The Annual Meeting

Every publicly traded firm has an annual meeting of its stockholders, during which stockholders can both voice their views on management and vote on changes to the corporate charter. Most stockholders, however, do not go to the annual meetings, partly because they do not feel that they can make a difference and partly because it would not make financial sense for them to do so.1 It is true that investors can exercise their power with proxies2, but incumbent management starts of with a clear advantage3. Many stockholders do not bother to fill out their proxies, and even among those who do, voting for incumbent management is often the default option. For institutional stockholders, with significant holdings in a large number of securities, the easiest option, when dissatisfied with incumbent management, is to vote with their feet, i.e., sell their stock and move on. An activist posture on the part of these stockholders would go a long way towards making managers more responsive to their interests, and there are trends towards more activism, which will be documented later in this chapter.
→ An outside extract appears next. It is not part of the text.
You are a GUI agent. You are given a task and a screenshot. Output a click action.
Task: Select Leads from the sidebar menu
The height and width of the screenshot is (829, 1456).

1 An investor who owns 100 shares of stock in Coca Cola will very quickly wipe out any potential returns he makes on his investment if he flies to Atlanta every year for the annual meeting.

2 A proxy enables stockholders to vote in absentia for boards of directors and for resolutions that will be coming to a vote at the meeting. It does not allow them to ask open-ended questions of management.

3 This advantage is magnified if the corporate charter allows incumbent management to vote proxies that were never sent back to the firm. This is the equivalent of having an election where the incumbent gets the votes of anybody who does not show up at the ballot box.